The DNS has been designed with several defences strategies to improve availability and resilience, both on the authoritative servers side and on the recursive resolvers side.
Authoritative DNS servers (the ones that host entire zones, like the Root servers) rely heavily on replication by having name server replication and/or IP anycast. Name server replication is when multiple servers are used for the same zone, as with the root zone, which has 13 name servers. Each of them, in turn, can be further replicated using IP anycast, which allows the same IP address to be announced from multiple physical locations and enables BGP to map a client to each location.
On the recursive resolver side, caching (sometimes using multiple levels) of DNS answers and retrying queries are the two main tactics used to provide resilience.
Given that various strategies are in use, we have conducted a study to establish how the strategies affect DNS resilience and latency in the wild, exploring both the client-side DNS user experience and server-side traffic. To do that, we carried out controlled experiments using Ripe Atlas and analysed traffic from two production zones (.nl and the Roots).

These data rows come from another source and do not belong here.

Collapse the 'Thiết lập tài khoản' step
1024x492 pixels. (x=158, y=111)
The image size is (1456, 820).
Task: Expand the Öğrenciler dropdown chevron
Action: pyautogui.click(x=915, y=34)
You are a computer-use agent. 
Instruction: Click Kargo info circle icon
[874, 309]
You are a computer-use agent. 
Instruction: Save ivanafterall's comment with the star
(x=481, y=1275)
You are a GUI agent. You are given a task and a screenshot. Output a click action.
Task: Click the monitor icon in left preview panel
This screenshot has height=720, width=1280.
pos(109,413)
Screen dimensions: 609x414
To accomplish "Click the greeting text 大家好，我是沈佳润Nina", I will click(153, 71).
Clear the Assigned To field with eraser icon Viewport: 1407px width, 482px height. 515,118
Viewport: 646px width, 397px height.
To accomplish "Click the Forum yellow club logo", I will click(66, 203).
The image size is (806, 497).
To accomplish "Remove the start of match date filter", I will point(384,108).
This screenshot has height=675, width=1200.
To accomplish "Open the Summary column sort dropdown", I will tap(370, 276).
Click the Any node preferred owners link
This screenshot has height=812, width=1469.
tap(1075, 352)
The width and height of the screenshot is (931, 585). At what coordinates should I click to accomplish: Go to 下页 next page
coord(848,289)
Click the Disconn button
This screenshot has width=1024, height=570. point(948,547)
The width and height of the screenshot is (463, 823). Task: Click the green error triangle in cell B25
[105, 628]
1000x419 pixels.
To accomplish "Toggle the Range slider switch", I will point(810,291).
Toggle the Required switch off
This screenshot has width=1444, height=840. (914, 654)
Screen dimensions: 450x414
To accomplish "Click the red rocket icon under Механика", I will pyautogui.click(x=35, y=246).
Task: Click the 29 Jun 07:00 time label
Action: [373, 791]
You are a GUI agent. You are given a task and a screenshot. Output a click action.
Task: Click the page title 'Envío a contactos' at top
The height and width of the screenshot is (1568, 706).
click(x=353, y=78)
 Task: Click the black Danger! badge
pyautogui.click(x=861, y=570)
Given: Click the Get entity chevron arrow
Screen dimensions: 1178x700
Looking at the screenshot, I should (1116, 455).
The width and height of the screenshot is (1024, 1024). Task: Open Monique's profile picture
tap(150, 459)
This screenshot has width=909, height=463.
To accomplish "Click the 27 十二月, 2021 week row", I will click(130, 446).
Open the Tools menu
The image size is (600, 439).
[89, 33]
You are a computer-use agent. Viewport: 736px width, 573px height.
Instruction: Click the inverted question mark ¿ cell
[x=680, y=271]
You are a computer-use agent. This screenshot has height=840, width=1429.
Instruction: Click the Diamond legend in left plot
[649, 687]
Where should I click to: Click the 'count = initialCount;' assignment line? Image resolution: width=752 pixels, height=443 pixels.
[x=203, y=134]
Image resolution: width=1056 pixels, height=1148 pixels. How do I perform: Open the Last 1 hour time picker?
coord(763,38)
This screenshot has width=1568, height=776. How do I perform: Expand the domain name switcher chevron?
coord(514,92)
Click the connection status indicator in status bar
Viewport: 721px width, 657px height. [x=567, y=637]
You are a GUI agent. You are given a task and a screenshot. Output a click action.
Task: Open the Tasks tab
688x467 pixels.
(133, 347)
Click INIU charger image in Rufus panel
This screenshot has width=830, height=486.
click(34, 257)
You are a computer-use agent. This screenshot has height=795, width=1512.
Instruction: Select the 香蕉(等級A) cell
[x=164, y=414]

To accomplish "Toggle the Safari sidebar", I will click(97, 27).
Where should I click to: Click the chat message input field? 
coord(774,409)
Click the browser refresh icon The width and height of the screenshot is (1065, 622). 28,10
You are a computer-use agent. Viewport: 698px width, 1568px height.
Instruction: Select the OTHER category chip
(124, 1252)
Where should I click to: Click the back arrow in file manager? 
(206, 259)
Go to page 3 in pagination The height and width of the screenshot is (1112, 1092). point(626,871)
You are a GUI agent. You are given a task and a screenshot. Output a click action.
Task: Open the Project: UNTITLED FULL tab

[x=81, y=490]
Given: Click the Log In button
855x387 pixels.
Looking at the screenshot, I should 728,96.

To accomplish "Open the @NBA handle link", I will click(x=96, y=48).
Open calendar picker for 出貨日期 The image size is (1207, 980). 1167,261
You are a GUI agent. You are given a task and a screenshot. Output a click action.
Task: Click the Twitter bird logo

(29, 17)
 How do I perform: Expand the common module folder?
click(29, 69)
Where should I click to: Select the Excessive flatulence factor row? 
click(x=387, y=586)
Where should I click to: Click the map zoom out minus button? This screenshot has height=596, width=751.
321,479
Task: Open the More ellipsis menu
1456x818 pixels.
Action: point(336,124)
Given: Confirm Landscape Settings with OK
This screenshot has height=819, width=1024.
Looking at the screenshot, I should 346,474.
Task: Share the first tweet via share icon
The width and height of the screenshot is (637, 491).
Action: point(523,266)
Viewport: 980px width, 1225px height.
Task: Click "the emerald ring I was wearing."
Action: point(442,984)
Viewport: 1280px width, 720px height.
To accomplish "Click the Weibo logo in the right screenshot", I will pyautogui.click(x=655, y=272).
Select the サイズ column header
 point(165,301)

Our study reached four main conclusions, which serve as recommendations for both operators and developers:
- We found that, in the wild, caching behavior is often as expected, but about 30% of the time clients do not benefit from caching (Section 3). That observation was confirmed in both the .nl zone and the Root zones (Section 4).
- On the recursive resolver side, caching and retries provide a significantly resilient client user experience during DDoS attacks (Section 5). Even with very heavy query loss (90%) on all authoritatives, full caches protect half of the clients, and retries protect 30%.
- On the authoritative side, we showed that there is a large increase in legitimate traffic during a DDoS attack (up to eight times in our experiments), mainly due to retries. While DNS servers are typically heavily overprovisioned, this result suggests the need to review the level of overprovisioning (Section 6).
- Finally, our results enable us to suggest why users have experienced relatively little impact from DDoS attacks on Root servers while the customers of some DNS providers felt the impact of attacks straight away (Section 8).
A previous version of this blog has appeared at the Ripe Atlas blog.